Lots of people associate colors of the rainbow to music. However, most of the time they connect the seven notes of the traditional scale to the seven colors of light as defined by Sir Isaac Newton... skipping right over the vital color of Magenta as the link between Red and Violet that enables this otherwise linear spectrum to be cyclical. Where is the Magenta between Red and Violet on these scales? It has been conveniently ignored, in order to match up seven colors with seven notes. Seven has always been a popular number for people to obsess over; seven notes, seven colors, seven chakras, seven planets etc. But this study of numerology, color and music does not obsess over the number seven... we obsess over the number nine!
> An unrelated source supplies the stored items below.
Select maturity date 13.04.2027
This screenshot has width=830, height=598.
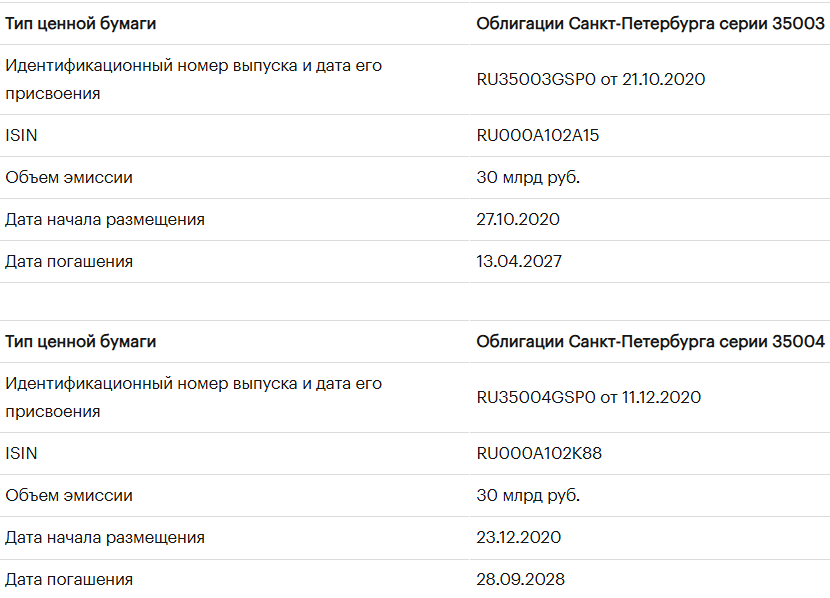519,261
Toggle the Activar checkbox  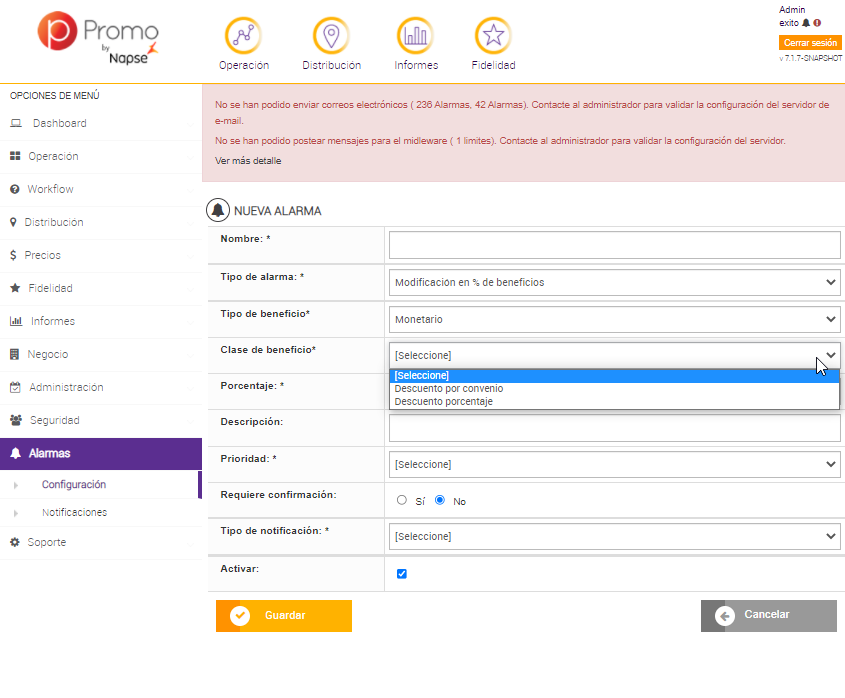(x=402, y=574)
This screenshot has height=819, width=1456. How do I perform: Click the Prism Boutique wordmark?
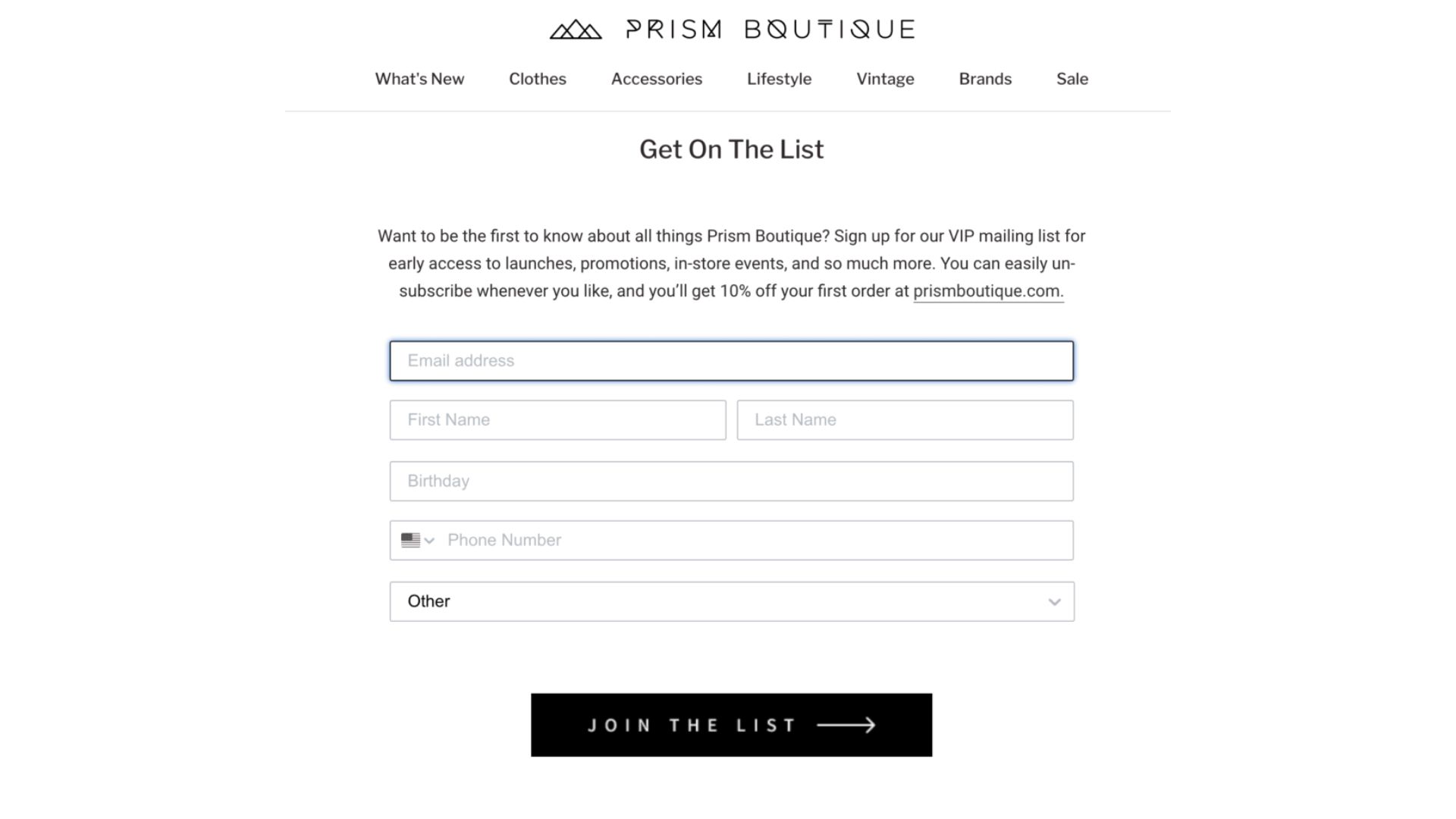(770, 30)
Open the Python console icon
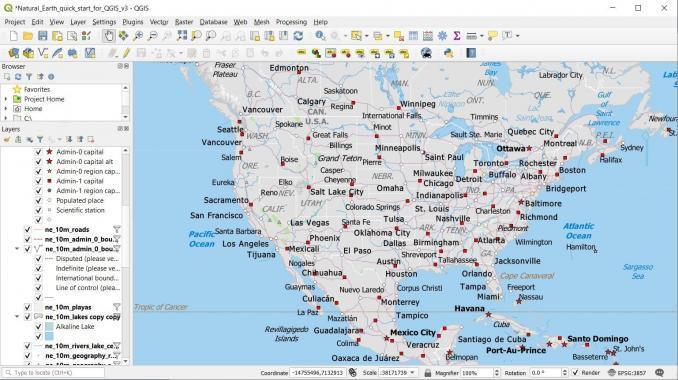The height and width of the screenshot is (380, 678). point(448,53)
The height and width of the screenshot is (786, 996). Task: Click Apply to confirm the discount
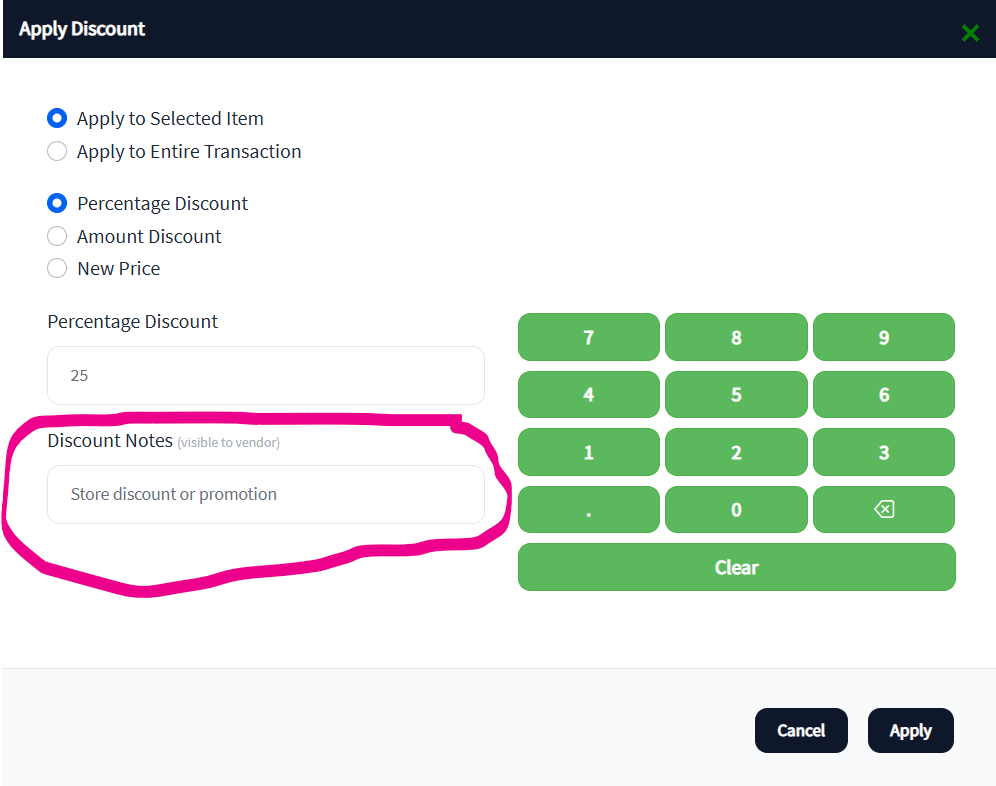910,730
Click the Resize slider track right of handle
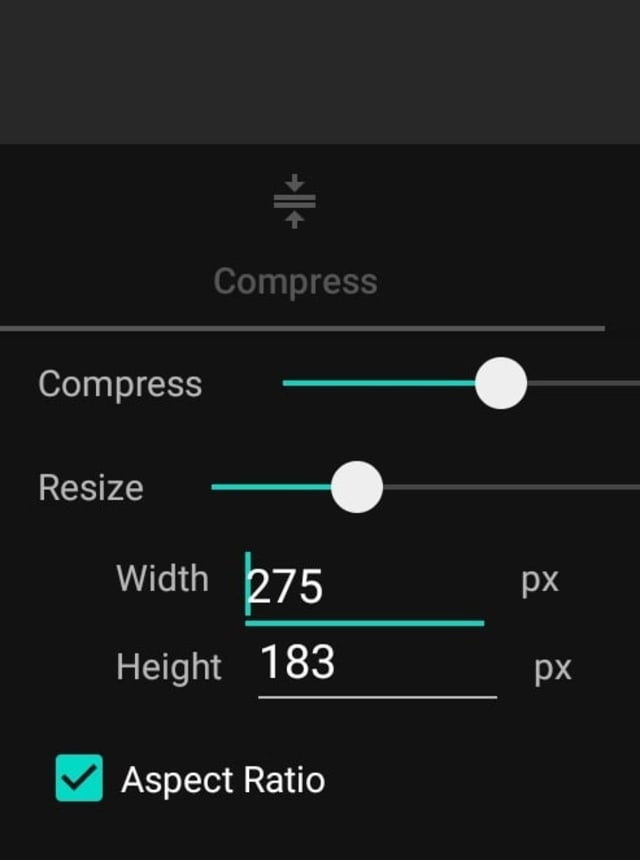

By creating a musical scale with eight notes and a ninth that is in phase, or the same as the first only elevated or diminished, we are able to equate musical notes to the nine numbers of numerology and turn an octave of sound into a true "point-to-sphere-like" cycle... by showing the vital linking step that enables one cycle to repeat over the same terrain in its elevated or diminished state. And when we apply this idea of a vital linking step to the world of color we see that, as a cycle, there are in fact eight colors - not seven! In fact... as a single linear progression of light being split up into colors, there are actually a multitude of possible colors that we could label. We could say there are seven, or more than seven. But unless we acknowledge the existence of Magenta as a linking color, this linear progression of colors - however many we choose to label - does not become circular or cyclical... it remains linear and finite. Magenta is what makes it cycle.

If... in my quest to find an instrument capable of playing these tones, I am able to manufacture any kind of piano-like instrument I will not make the keys black and white... I will color them with their appropriate color and label them with their appropriate number - in accordance to how they would line up together in a circular chart of colors and notes. To serious musicians, an instrument crafted with such a color and number scheme might appear juvenile or excessively flamboyant, but I would welcome it as a celebration of the marriage between these three cyclical systems, and how each one reinforces the expression of the other.


B is for Binary

After conceiving of such a circular presentation of colors, geometry and music, I thought it might also be nice to have my scale align with the symmetrical pattern of a 12 Tone Chromatic scale, when it too was arranged in a circular fashion. In such an arrangement, I saw the black key note of G#/Ab as the apex, or point, of a pentacular arrangement of black keys, and subsequently adjusted my notes, once again, to begin and end on this critical point instead of a C or B. I did this for the sake of symmetry and so that comparisons between systems might be easier to see, especially when considering the spacing of notes that are considered harmonious in triads and chords. However... when I started to examine the subject of triads, chords and harmonics, something emerged that changed my direction once again!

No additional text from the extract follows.